----- Text block -----
Normal Chemical Composition of Urine
Urine is an aqueous solution of greater than 95% water, with a minimum of these remaining constituents, in order of decreasing concentration:
Urea 9.3 g/L.
Chloride 1.87 g/L.
Sodium 1.17 g/L.
Potassium 0.750 g/L.
Creatinine 0.670 g/L .
Other dissolved ions, inorganic and organic compounds (proteins, hormones, metabolites).
Urine is sterile until it reaches the urethra, where epithelial cells lining the urethra are colonized by facultatively anaerobic gram-negative rods and cocci. Urea is essentially a processed form of ammonia that is non-toxic to mammals, unlike ammonia, which can be highly toxic. It is processed from ammonia and carbon dioxide in the liver.
Production of Hormones
The kidneys produce and interact with several hormones that are involved in the control of systems outside of the urinary system.
Calcitriol. Calcitriol is the active form of vitamin D in the human body. It is produced by the kidneys from precursor molecules produced by UV radiation striking the skin. Calcitriol works together with parathyroid hormone (PTH) to raise the level of calcium ions in the bloodstream. When the level of calcium ions in the blood drops below a threshold level, the parathyroid glands release PTH, which in turn stimulates the kidneys to release calcitriol. Calcitriol promotes the small intestine to absorb calcium from food and deposit it into the bloodstream. It also stimulates the osteoclasts of the skeletal system to break down bone matrix to release calcium ions into the blood.
----- Entries shown -----
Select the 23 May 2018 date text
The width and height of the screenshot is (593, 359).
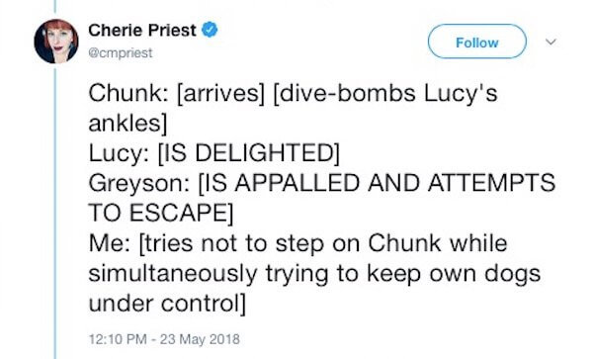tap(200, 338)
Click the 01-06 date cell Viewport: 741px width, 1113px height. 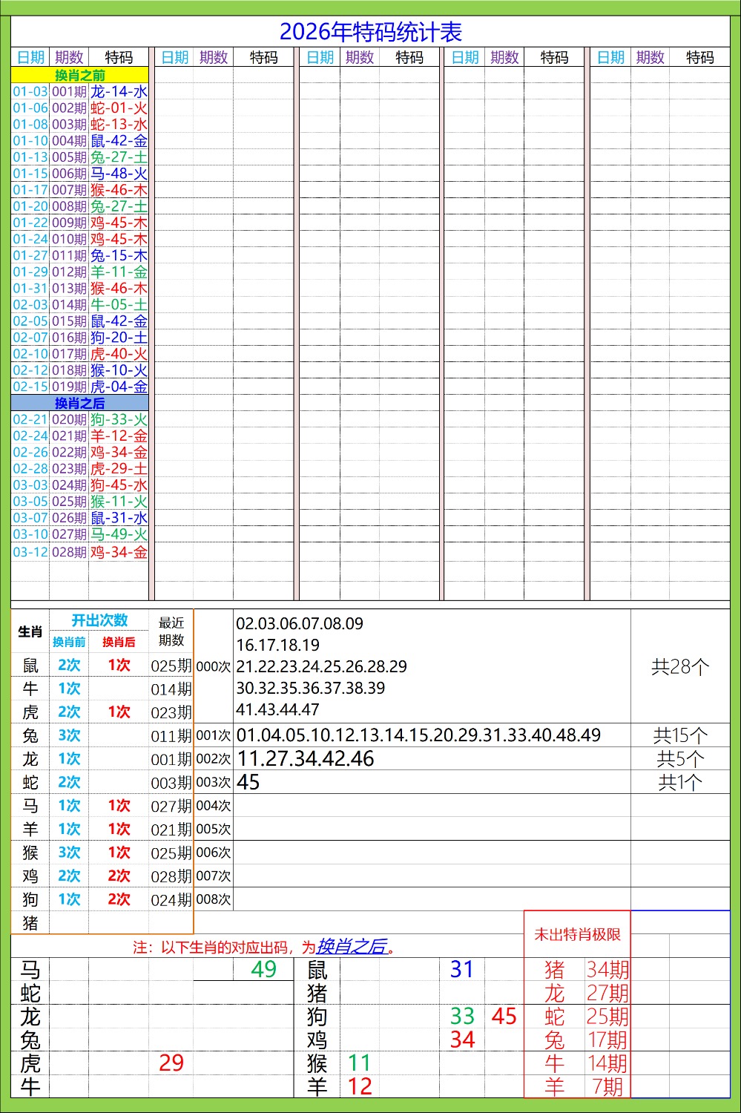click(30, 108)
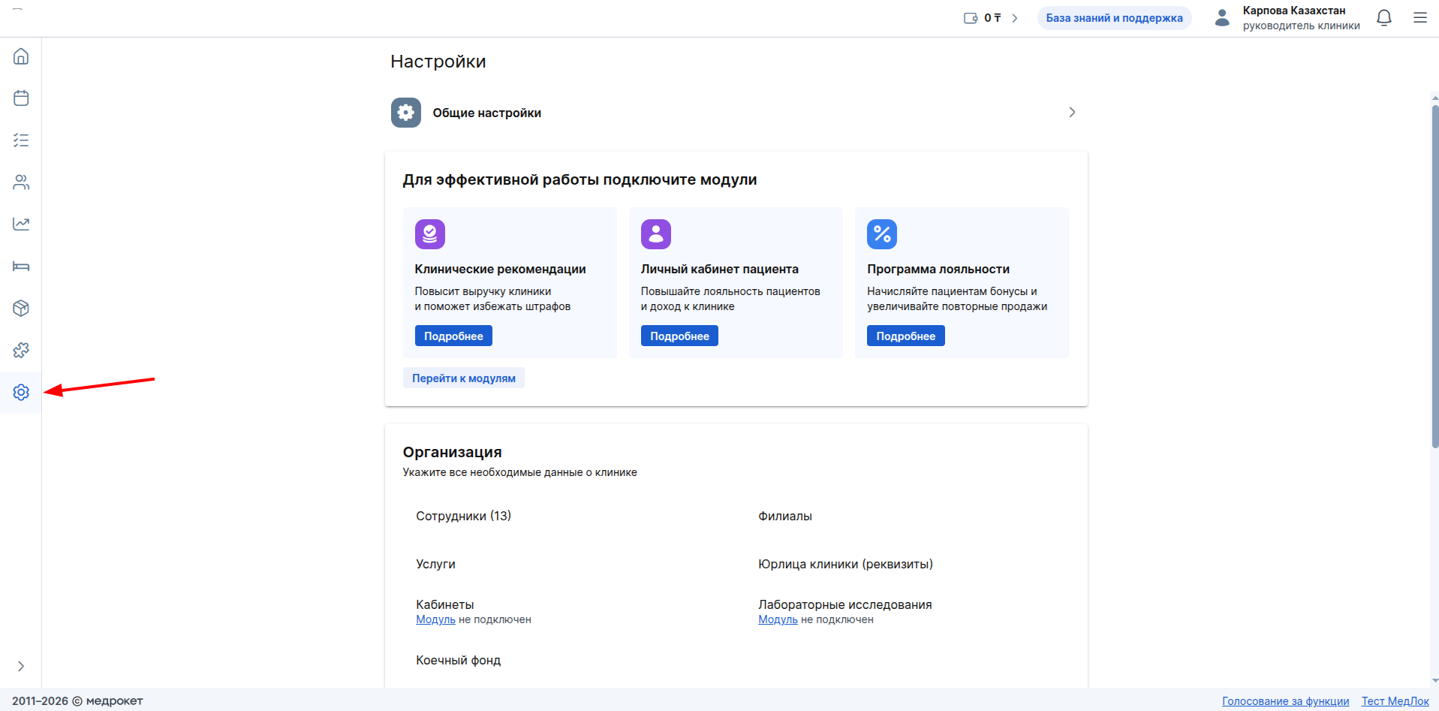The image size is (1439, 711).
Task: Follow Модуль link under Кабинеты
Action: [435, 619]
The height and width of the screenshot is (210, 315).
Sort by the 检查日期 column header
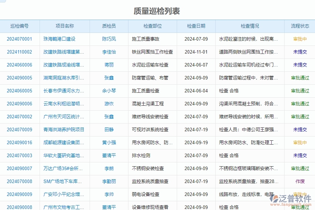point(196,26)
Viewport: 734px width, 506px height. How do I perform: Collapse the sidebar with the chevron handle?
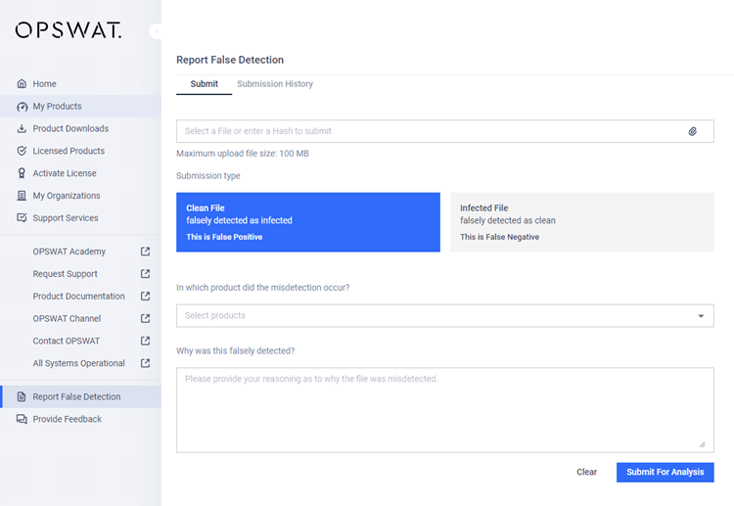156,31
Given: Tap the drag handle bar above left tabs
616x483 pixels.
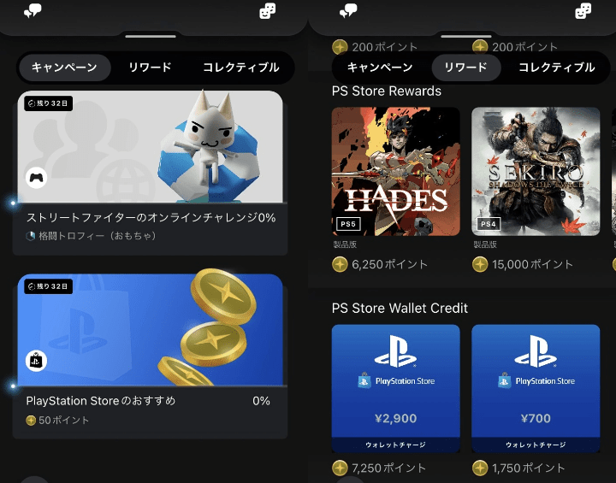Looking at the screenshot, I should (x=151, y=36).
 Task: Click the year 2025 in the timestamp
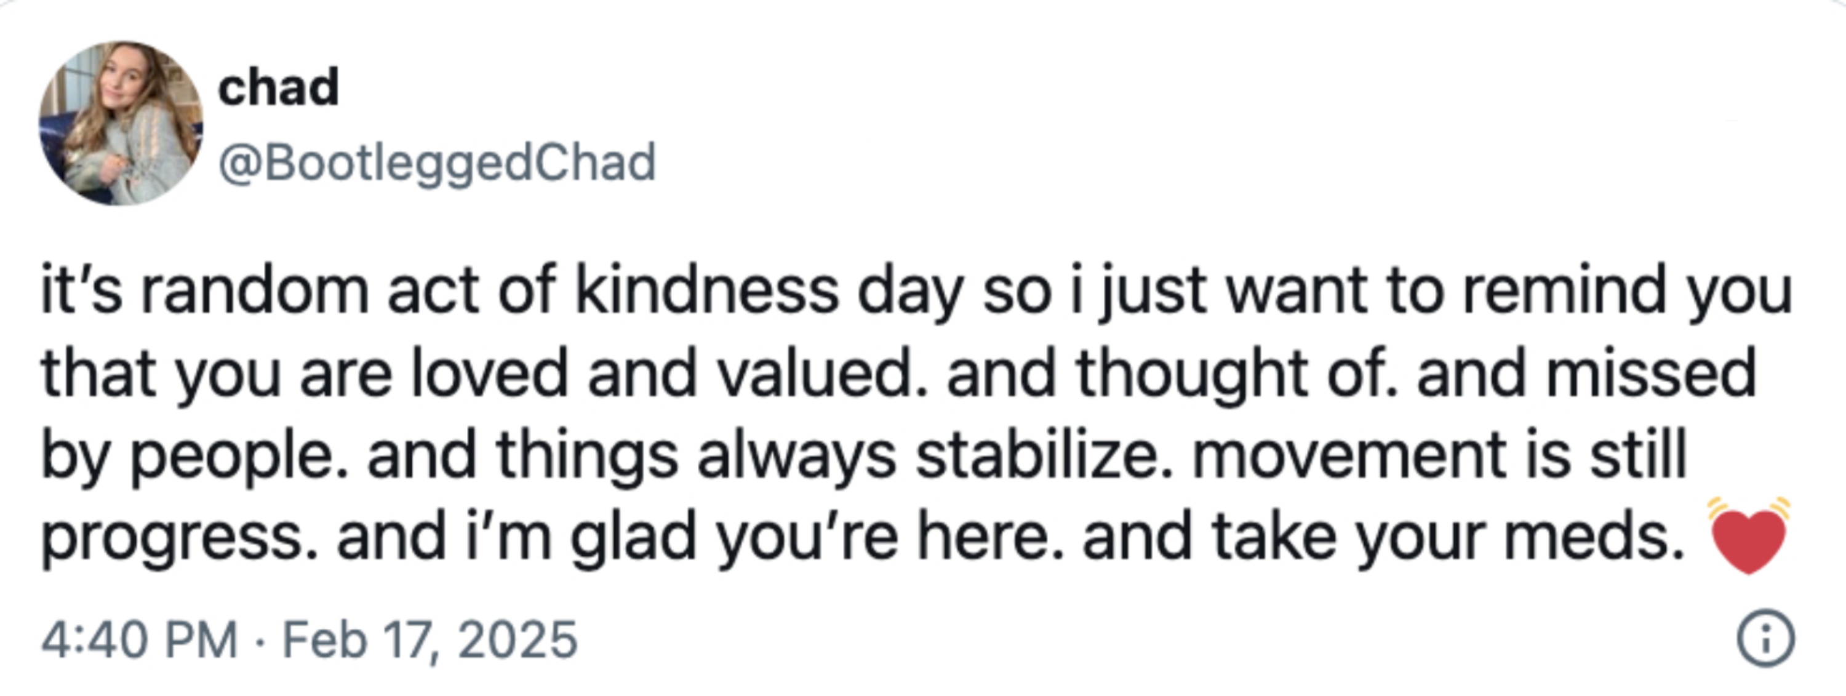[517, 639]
-----
----- Entries shown -----
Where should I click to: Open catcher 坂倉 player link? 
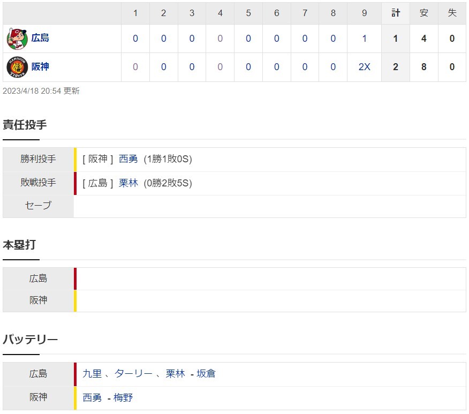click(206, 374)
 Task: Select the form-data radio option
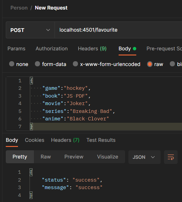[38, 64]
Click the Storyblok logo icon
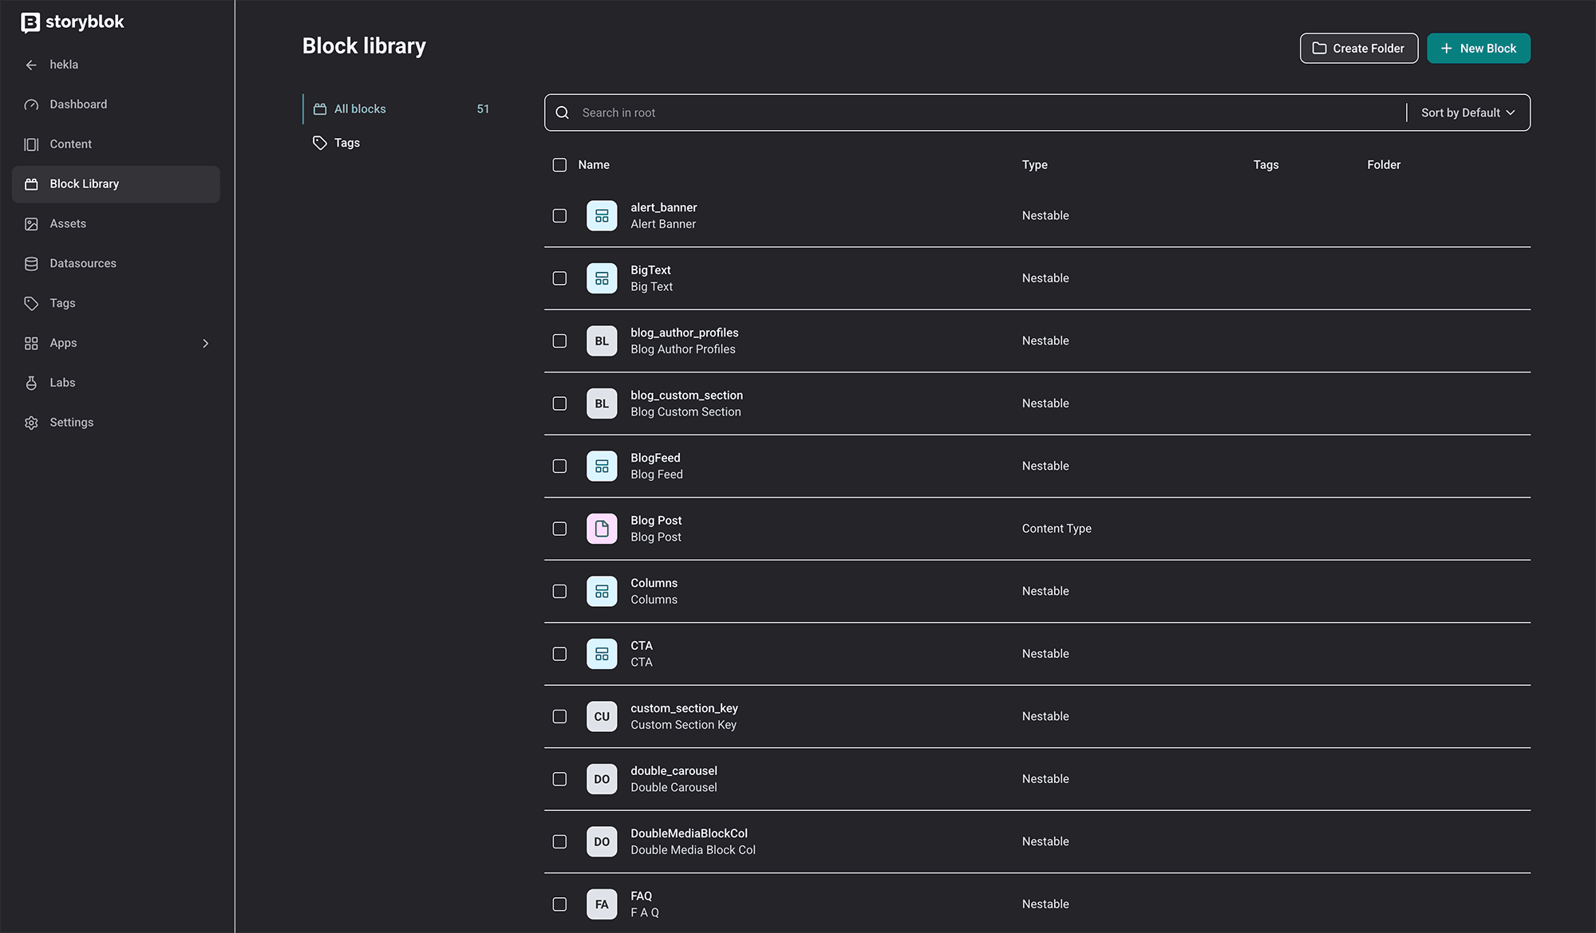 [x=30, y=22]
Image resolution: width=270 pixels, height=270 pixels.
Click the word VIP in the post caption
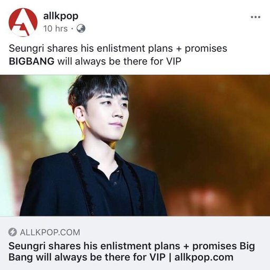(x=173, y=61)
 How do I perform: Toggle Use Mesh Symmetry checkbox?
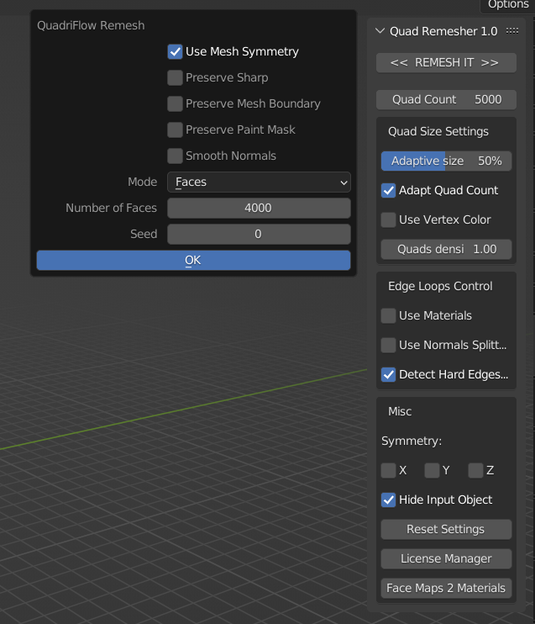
-----
----- Entries shown -----
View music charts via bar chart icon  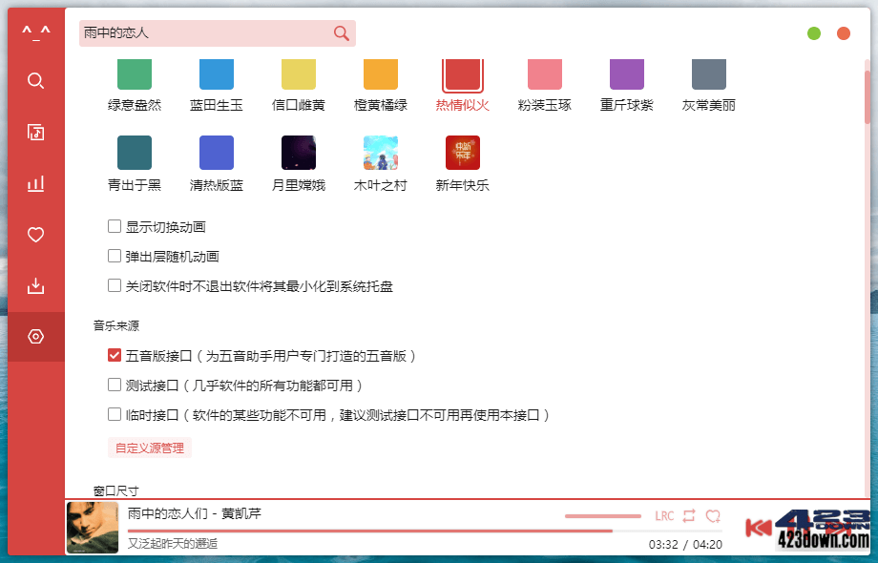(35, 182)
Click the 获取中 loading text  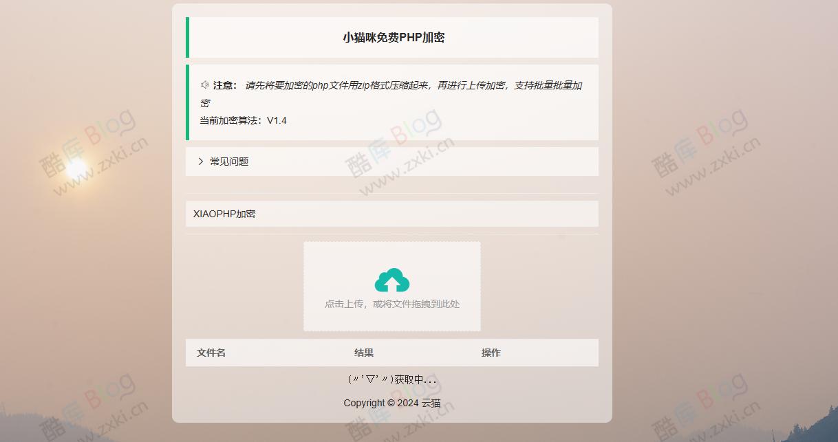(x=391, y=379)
-----
> _What you will do_
Which urine constituents does the text on urine composition list with a concentration in g/L, and what is the figure for each? You can set the items aside; only the text matters here.

> _Solution for this exercise_
- Urea: 9.3 g/L
- Chloride: 1.87 g/L
- Sodium: 1.17 g/L
- Potassium: 0.750 g/L
- Creatinine: 0.670 g/L